▶ TEXTE DE LA PAGE:
··········

C’est toujours au Premier-né que revient l’héritage du Père, cet héritage
qu’il a établi pour ses enfants. Mais pour que tous les frères du Christ
puissent avoir part à cet héritage éternel, saint et royal, il le leur lègue
par un testament saint écrit de son propre sang; et pour que tous les hommes
prennent place dans le Royaume que le Père lui a donné et qu’il a accepté
pour le transmettre aux hommes ses frères, il s’est laissé donner la mort: en
effet, seule la mort du testateur donne sa valeur au testament (He 9, 16-17).
Jésus, le Premier-né de nombreux frères, fut le premier à prendre possession
du Royaume dont il est Roi et Seigneur des âges éternels, conformément à la
volonté du Père. Or le Père est le Tout-puissant, l’Alpha et l’Omega, le
Principe, la Fin, la Puissance, la Sagesse et la Charité. Il sait tout ce
qu’il fait, et il fait tout parfaitement, dans une bonne intention. C’est
dans ce but encore qu’il a engendré son Verbe et que, le moment venu, il lui
a donné un corps, l’a immolé, puis ressuscité et exalté, et qu’il a remis
entre ses mains transpercées tout pouvoir de jugement; il s’ensuit que ceux
qui le verront après l’avoir transpercé, soit matériellement soit par
l’offense de leurs péchés, se frapperont la poitrine à deux moments: au
jugement particulier et lors de l’apparition finale du Christ Juge. Il en
sera comme cela a été établi.

··········

▶ CONSIGNE: Recopiez intégralement le texte ci-dessus sur l’héritage du Premier-né.

▶ DONNÉES ENREGISTRÉES:
··········

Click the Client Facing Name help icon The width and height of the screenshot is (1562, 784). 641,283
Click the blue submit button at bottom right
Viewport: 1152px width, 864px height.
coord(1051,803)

··········

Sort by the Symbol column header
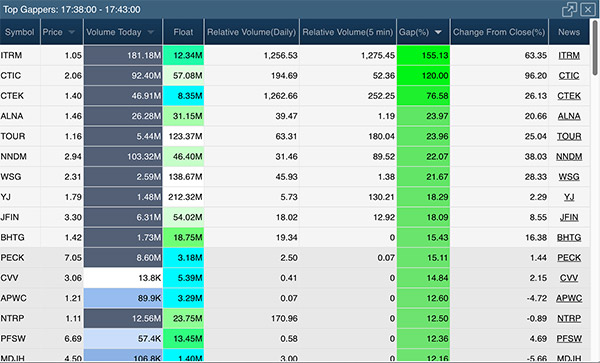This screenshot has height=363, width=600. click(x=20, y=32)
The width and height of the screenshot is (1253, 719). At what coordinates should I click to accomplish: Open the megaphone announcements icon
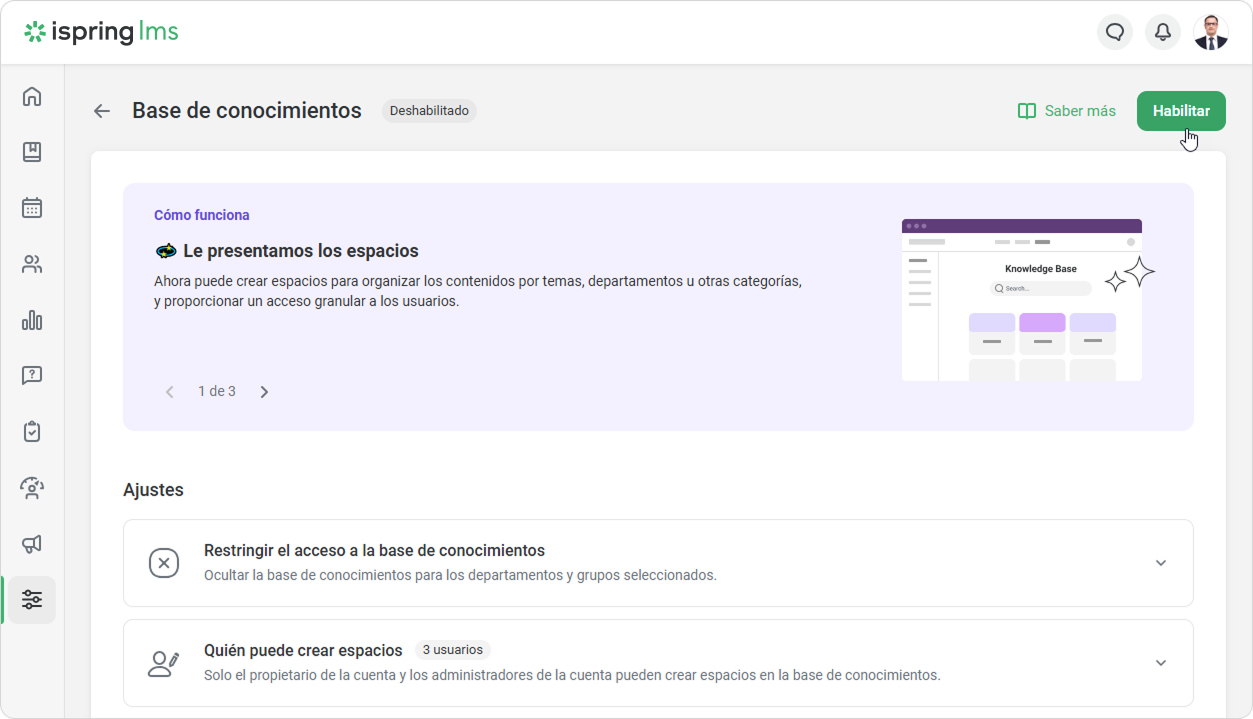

··········

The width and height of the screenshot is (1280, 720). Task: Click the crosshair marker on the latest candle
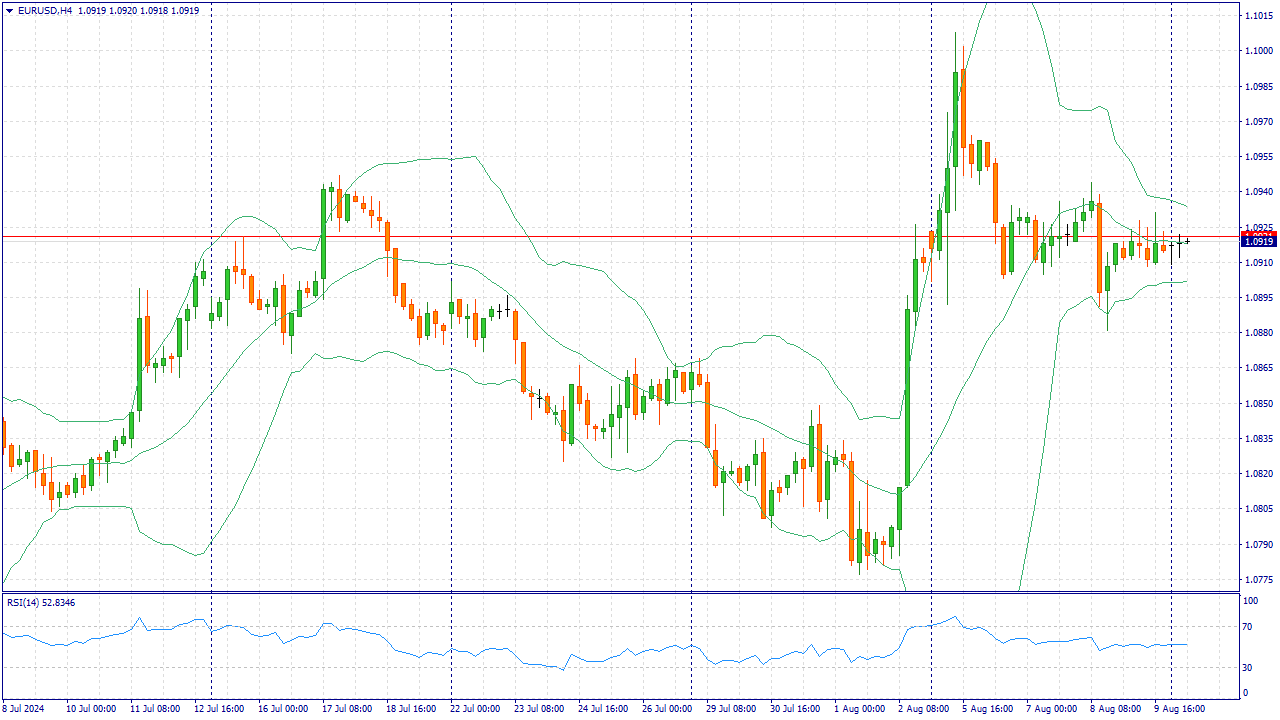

··········

▶ RÉPONSE ATTENDUE:
C’est toujours au Premier-né que revient l’héritage du Père, cet héritage
qu’il a établi pour ses enfants. Mais pour que tous les frères du Christ
puissent avoir part à cet héritage éternel, saint et royal, il le leur lègue
par un testament saint écrit de son propre sang; et pour que tous les hommes
prennent place dans le Royaume que le Père lui a donné et qu’il a accepté
pour le transmettre aux hommes ses frères, il s’est laissé donner la mort: en
effet, seule la mort du testateur donne sa valeur au testament (He 9, 16-17).
Jésus, le Premier-né de nombreux frères, fut le premier à prendre possession
du Royaume dont il est Roi et Seigneur des âges éternels, conformément à la
volonté du Père. Or le Père est le Tout-puissant, l’Alpha et l’Omega, le
Principe, la Fin, la Puissance, la Sagesse et la Charité. Il sait tout ce
qu’il fait, et il fait tout parfaitement, dans une bonne intention. C’est
dans ce but encore qu’il a engendré son Verbe et que, le moment venu, il lui
a donné un corps, l’a immolé, puis ressuscité et exalté, et qu’il a remis
entre ses mains transpercées tout pouvoir de jugement; il s’ensuit que ceux
qui le verront après l’avoir transpercé, soit matériellement soit par
l’offense de leurs péchés, se frapperont la poitrine à deux moments: au
jugement particulier et lors de l’apparition finale du Christ Juge. Il en
sera comme cela a été établi.